В Предславине всего вдоволь: разных хоромин, садов и огородов, челяди и рухляди. Пожилая княжна не радушна, но внимательна.
Спросила:
– Что Киев, велик против Полоцка?
– Велик и дивен, – ответил полоцкий княжич как заученное.
– Что же тебя сильнее всего удивило?
– Кони на Торгу, – вдруг угадал, что такой ответ приличен дитяти его возраста.
Предслава угостила коврижкой. Он взял, надкусил, хотя не любил медовой сладости и не брал гостинцев из чужих рук. Никаких детей в сельце не застал, да и дичился бы играть с какими-то детьми.
По возвращении на Брячиславов двор княжич опять провёл сколько-то дней взаперти, после чего отец позвал его и сказал:
– Будешь учиться в Киеве заодно с Ярославичами. Не рад?
Отец и сам мрачен, от него идёт хмельной дух, а в подпитии он обычно весел, даже буйно весел. Перед отъездом подарил рукавицу:
– Станет впору, вернёшься домой и вторую возьмёшь. Я к тому времени срублю тебе город – Брячиславль.
Неизвестность непрожитых лет устрашила княжича. В эту великанскую рукавицу он мог сунуть обе ноги до лодыжек – так и будет по ночам греться этой зимой.

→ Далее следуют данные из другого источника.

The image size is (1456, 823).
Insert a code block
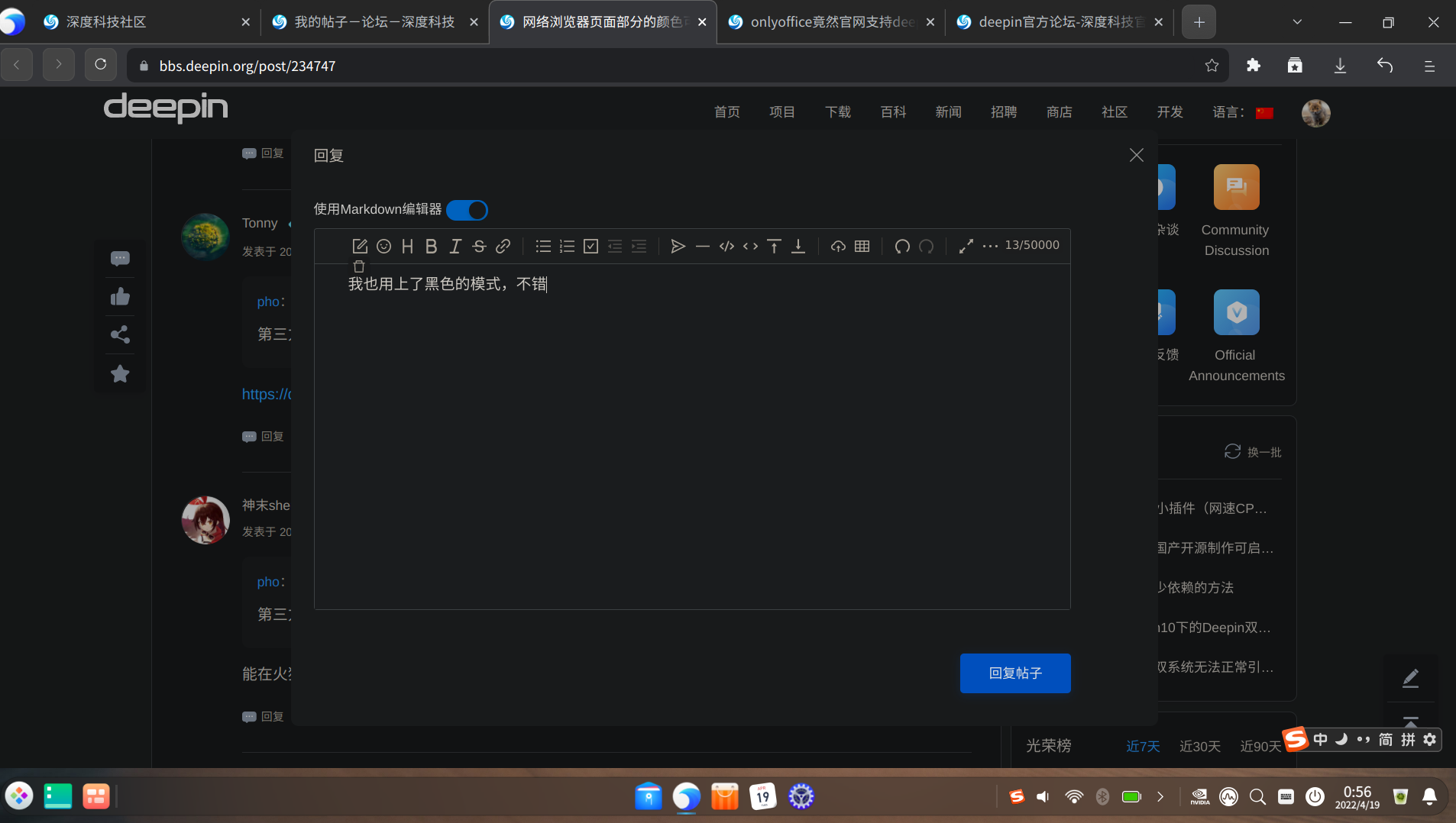726,246
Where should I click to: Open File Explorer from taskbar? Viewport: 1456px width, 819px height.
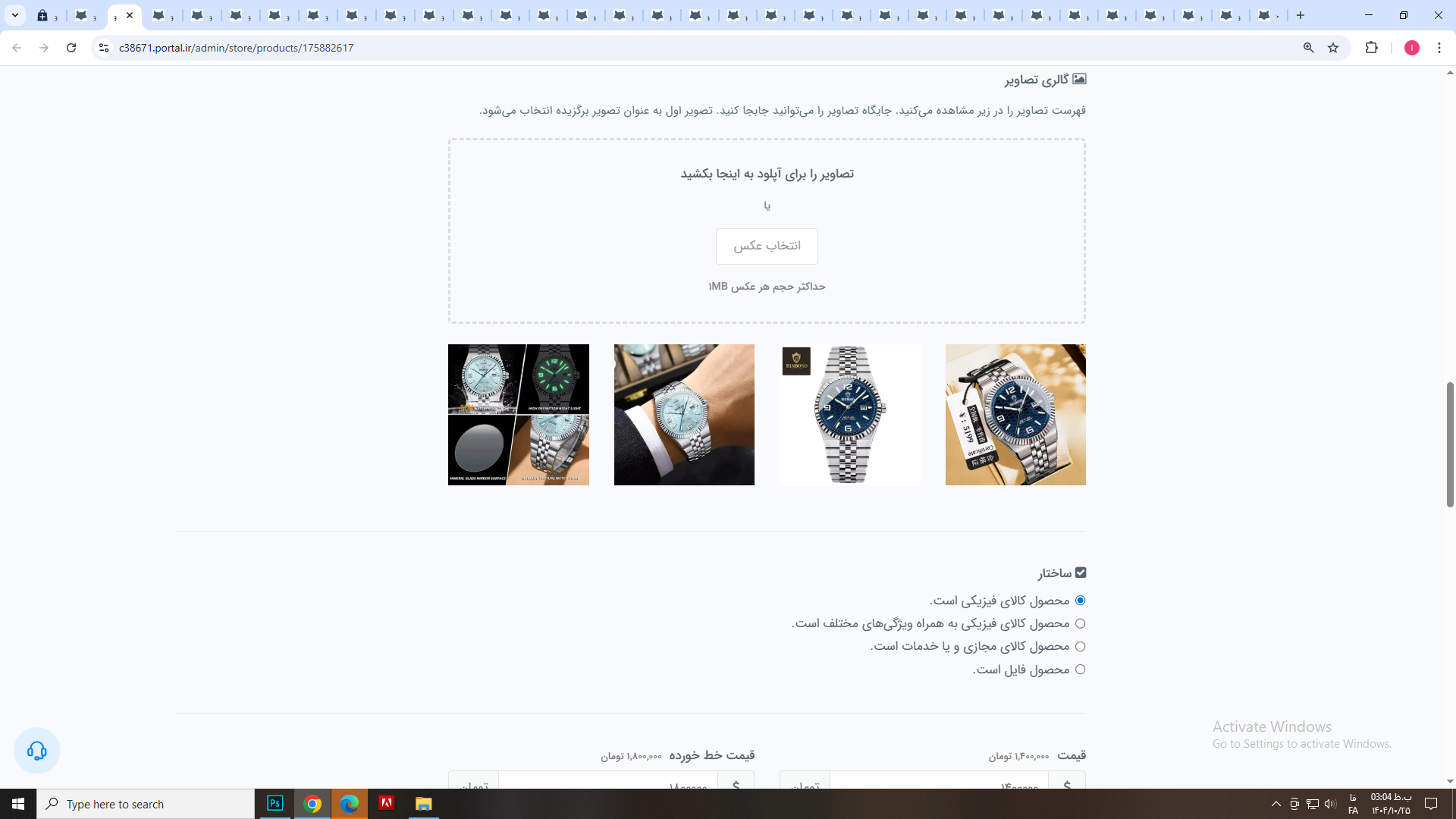tap(423, 804)
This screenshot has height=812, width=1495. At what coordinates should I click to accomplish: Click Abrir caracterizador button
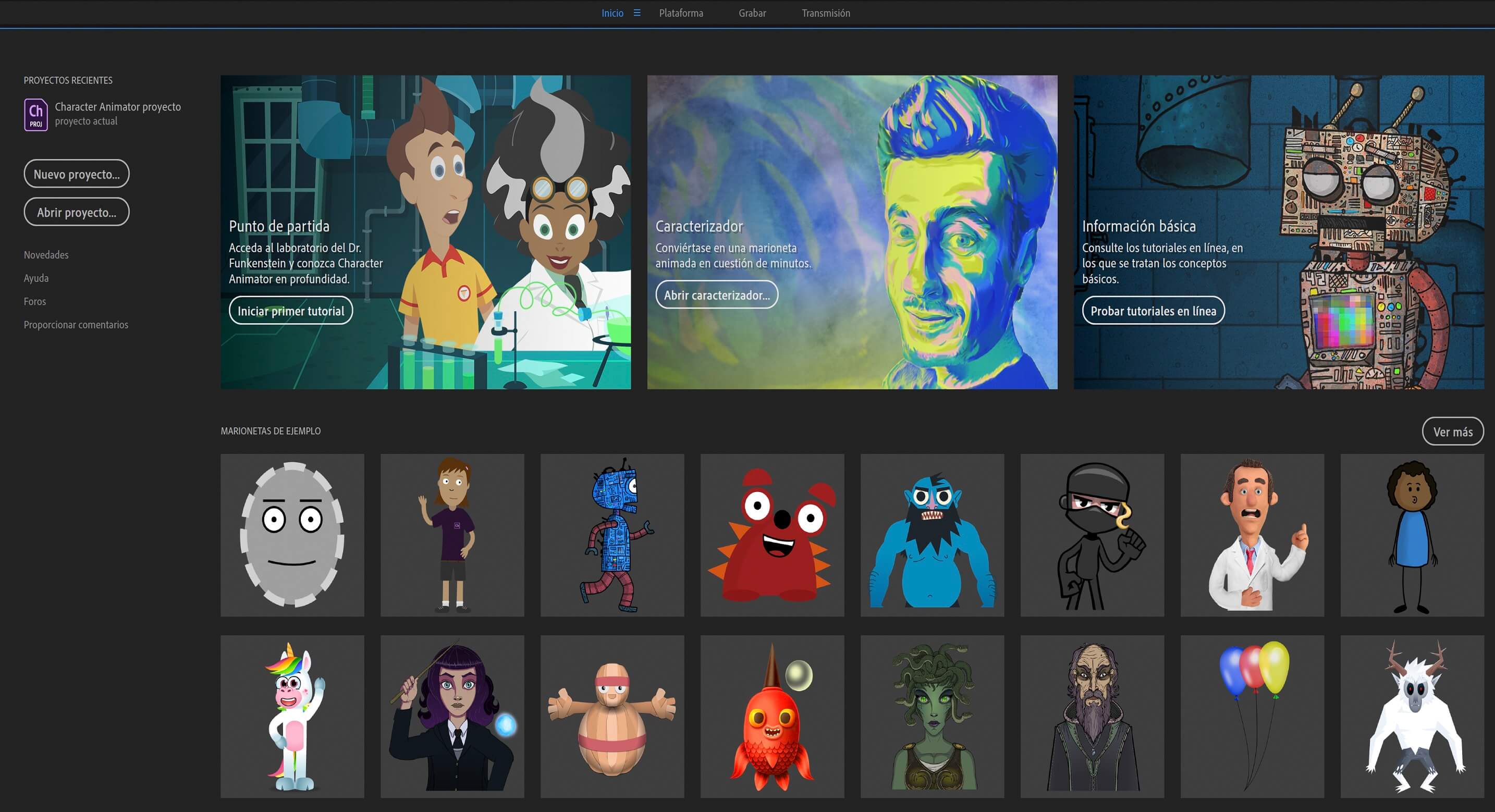pos(717,295)
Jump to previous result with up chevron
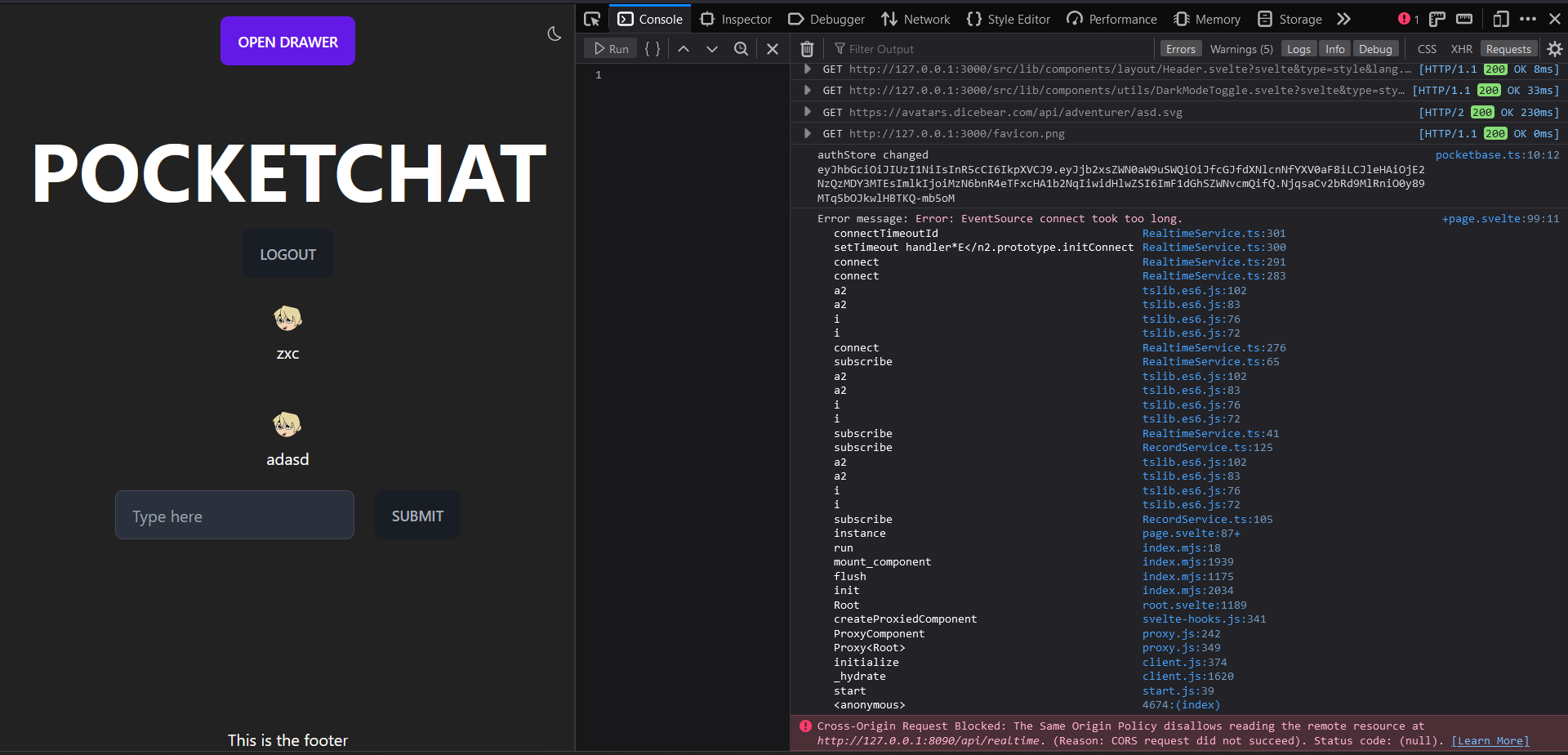 pos(683,48)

В Киеве бывали и лютые зимы.
Снег под полозьями как живой визжит. Карачун гонит голодных зверей к человечьему жилью, а детей не пускает за ворота петь щедровки, сыпать зерно у плетней и частоколов, кидаться снежками, катать колесо с горы. Мёрзлые птицы падают. Дымы столбами стоят над Верхним городом и Подолом. Зори перегорают. Хорошо греет отцовская рукавица!
Киевский Ярослав богат и сыновьями, и дочерьми. Юноша Владимир посажен княжить в Новгороде (и долго не проживёт). Игорь и Вячеслав ещё малолетние. Изяслав выучился грамоте и счёту и учится Закону Божьему и Русской Правде; он задирает нос и не очень-то водится с младшими. Полоцкий княжич постигает азы книжного учения вместе со Святославом и Всеволодом и понимает, что в Киеве не столько гость, сколько заложник.